* **Exercise**: Return each of the following items line for line, with no changes to any character.

* **Information shown**:
>> begin

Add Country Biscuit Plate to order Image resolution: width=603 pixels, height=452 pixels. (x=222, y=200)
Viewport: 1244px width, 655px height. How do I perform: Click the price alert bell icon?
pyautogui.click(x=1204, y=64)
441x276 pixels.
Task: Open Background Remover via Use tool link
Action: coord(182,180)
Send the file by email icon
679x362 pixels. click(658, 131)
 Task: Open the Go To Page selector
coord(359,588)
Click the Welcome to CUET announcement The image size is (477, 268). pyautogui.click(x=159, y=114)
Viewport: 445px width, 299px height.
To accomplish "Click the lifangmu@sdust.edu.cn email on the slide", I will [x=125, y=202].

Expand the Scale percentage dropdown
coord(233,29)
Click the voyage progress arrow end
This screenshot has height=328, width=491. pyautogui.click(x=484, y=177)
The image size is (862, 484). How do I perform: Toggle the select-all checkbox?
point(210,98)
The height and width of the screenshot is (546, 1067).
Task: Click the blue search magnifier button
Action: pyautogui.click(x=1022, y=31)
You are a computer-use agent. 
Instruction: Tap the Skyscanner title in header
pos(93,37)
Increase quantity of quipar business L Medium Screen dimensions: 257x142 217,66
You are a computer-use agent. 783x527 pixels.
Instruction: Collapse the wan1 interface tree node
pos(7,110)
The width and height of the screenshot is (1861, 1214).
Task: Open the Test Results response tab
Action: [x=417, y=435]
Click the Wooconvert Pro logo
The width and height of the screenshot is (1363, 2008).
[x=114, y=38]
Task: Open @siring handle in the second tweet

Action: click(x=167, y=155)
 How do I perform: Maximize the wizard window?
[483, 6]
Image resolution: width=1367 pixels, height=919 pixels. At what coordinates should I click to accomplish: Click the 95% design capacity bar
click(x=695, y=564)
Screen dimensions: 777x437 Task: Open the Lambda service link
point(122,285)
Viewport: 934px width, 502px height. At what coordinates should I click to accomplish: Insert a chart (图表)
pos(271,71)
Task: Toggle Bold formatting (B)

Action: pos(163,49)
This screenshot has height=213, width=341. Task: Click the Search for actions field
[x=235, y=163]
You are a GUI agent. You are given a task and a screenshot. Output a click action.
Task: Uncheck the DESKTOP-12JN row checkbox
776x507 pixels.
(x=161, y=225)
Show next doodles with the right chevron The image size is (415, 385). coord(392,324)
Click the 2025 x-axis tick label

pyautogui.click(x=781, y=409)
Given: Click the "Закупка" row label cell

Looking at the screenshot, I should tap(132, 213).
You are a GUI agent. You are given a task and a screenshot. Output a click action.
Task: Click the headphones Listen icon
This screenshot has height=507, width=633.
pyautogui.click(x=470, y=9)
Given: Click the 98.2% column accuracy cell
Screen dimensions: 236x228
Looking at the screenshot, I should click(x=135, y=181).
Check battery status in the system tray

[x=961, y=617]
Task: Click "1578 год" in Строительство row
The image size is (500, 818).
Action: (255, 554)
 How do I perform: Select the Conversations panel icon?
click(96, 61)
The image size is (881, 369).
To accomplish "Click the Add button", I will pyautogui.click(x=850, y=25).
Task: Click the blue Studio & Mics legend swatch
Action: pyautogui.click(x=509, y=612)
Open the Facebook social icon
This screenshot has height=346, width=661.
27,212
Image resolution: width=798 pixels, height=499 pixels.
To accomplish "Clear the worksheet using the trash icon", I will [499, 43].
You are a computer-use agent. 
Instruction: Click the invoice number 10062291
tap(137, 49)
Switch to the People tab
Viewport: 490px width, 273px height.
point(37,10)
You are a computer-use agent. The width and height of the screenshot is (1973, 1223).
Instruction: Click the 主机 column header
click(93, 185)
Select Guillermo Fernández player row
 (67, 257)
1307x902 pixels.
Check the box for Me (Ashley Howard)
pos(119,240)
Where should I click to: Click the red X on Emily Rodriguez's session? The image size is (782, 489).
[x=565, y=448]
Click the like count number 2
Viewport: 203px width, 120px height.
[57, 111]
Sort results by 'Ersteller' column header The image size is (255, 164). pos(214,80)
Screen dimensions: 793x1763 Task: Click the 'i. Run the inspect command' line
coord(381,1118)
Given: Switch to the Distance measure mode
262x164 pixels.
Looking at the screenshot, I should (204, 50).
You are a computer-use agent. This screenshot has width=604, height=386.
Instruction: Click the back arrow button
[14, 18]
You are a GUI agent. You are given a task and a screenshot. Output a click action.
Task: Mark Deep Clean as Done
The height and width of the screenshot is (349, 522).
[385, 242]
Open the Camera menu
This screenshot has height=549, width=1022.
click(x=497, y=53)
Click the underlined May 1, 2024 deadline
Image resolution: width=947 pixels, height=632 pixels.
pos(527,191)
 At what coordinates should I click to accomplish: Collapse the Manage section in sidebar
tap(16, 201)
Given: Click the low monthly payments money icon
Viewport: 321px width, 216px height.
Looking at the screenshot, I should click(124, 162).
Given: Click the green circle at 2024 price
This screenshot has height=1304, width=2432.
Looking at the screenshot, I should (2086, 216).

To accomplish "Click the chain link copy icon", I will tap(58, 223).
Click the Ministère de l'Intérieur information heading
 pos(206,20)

>> end

* **Solution for this problem**:
Add Country Biscuit Plate to order Image resolution: width=603 pixels, height=452 pixels. (x=222, y=200)
Viewport: 1244px width, 655px height. How do I perform: Click the price alert bell icon?
pyautogui.click(x=1204, y=64)
441x276 pixels.
Task: Open Background Remover via Use tool link
Action: coord(182,180)
Send the file by email icon
679x362 pixels. click(658, 131)
 Task: Open the Go To Page selector
coord(359,588)
Click the Welcome to CUET announcement The image size is (477, 268). pyautogui.click(x=159, y=114)
Viewport: 445px width, 299px height.
To accomplish "Click the lifangmu@sdust.edu.cn email on the slide", I will [x=125, y=202].

Expand the Scale percentage dropdown
coord(233,29)
Click the voyage progress arrow end
This screenshot has height=328, width=491. pyautogui.click(x=484, y=177)
The image size is (862, 484). How do I perform: Toggle the select-all checkbox?
point(210,98)
The height and width of the screenshot is (546, 1067).
Task: Click the blue search magnifier button
Action: pyautogui.click(x=1022, y=31)
You are a computer-use agent. 
Instruction: Tap the Skyscanner title in header
pos(93,37)
Increase quantity of quipar business L Medium Screen dimensions: 257x142 217,66
You are a computer-use agent. 783x527 pixels.
Instruction: Collapse the wan1 interface tree node
pos(7,110)
The width and height of the screenshot is (1861, 1214).
Task: Open the Test Results response tab
Action: [x=417, y=435]
Click the Wooconvert Pro logo
The width and height of the screenshot is (1363, 2008).
[x=114, y=38]
Task: Open @siring handle in the second tweet

Action: click(x=167, y=155)
 How do I perform: Maximize the wizard window?
[483, 6]
Image resolution: width=1367 pixels, height=919 pixels. At what coordinates should I click to accomplish: Click the 95% design capacity bar
click(x=695, y=564)
Screen dimensions: 777x437 Task: Open the Lambda service link
point(122,285)
Viewport: 934px width, 502px height. At what coordinates should I click to accomplish: Insert a chart (图表)
pos(271,71)
Task: Toggle Bold formatting (B)

Action: pos(163,49)
This screenshot has height=213, width=341. Task: Click the Search for actions field
[x=235, y=163]
You are a GUI agent. You are given a task and a screenshot. Output a click action.
Task: Uncheck the DESKTOP-12JN row checkbox
776x507 pixels.
(x=161, y=225)
Show next doodles with the right chevron The image size is (415, 385). coord(392,324)
Click the 2025 x-axis tick label

pyautogui.click(x=781, y=409)
Given: Click the "Закупка" row label cell

Looking at the screenshot, I should tap(132, 213).
You are a GUI agent. You are given a task and a screenshot. Output a click action.
Task: Click the headphones Listen icon
This screenshot has height=507, width=633.
pyautogui.click(x=470, y=9)
Given: Click the 98.2% column accuracy cell
Screen dimensions: 236x228
Looking at the screenshot, I should click(x=135, y=181).
Check battery status in the system tray

[x=961, y=617]
Task: Click "1578 год" in Строительство row
The image size is (500, 818).
Action: (255, 554)
 How do I perform: Select the Conversations panel icon?
click(96, 61)
The image size is (881, 369).
To accomplish "Click the Add button", I will pyautogui.click(x=850, y=25).
Task: Click the blue Studio & Mics legend swatch
Action: pyautogui.click(x=509, y=612)
Open the Facebook social icon
This screenshot has height=346, width=661.
27,212
Image resolution: width=798 pixels, height=499 pixels.
To accomplish "Clear the worksheet using the trash icon", I will [499, 43].
You are a computer-use agent. 
Instruction: Click the invoice number 10062291
tap(137, 49)
Switch to the People tab
Viewport: 490px width, 273px height.
point(37,10)
You are a computer-use agent. The width and height of the screenshot is (1973, 1223).
Instruction: Click the 主机 column header
click(93, 185)
Select Guillermo Fernández player row
 (67, 257)
1307x902 pixels.
Check the box for Me (Ashley Howard)
pos(119,240)
Where should I click to: Click the red X on Emily Rodriguez's session? The image size is (782, 489).
[x=565, y=448]
Click the like count number 2
Viewport: 203px width, 120px height.
[57, 111]
Sort results by 'Ersteller' column header The image size is (255, 164). pos(214,80)
Screen dimensions: 793x1763 Task: Click the 'i. Run the inspect command' line
coord(381,1118)
Given: Switch to the Distance measure mode
262x164 pixels.
Looking at the screenshot, I should (204, 50).
You are a computer-use agent. This screenshot has width=604, height=386.
Instruction: Click the back arrow button
[14, 18]
You are a GUI agent. You are given a task and a screenshot. Output a click action.
Task: Mark Deep Clean as Done
The height and width of the screenshot is (349, 522).
[385, 242]
Open the Camera menu
This screenshot has height=549, width=1022.
click(x=497, y=53)
Click the underlined May 1, 2024 deadline
Image resolution: width=947 pixels, height=632 pixels.
pos(527,191)
 At what coordinates should I click to accomplish: Collapse the Manage section in sidebar
tap(16, 201)
Given: Click the low monthly payments money icon
Viewport: 321px width, 216px height.
Looking at the screenshot, I should click(124, 162).
Given: Click the green circle at 2024 price
This screenshot has height=1304, width=2432.
Looking at the screenshot, I should (2086, 216).

To accomplish "Click the chain link copy icon", I will tap(58, 223).
Click the Ministère de l'Intérieur information heading
 pos(206,20)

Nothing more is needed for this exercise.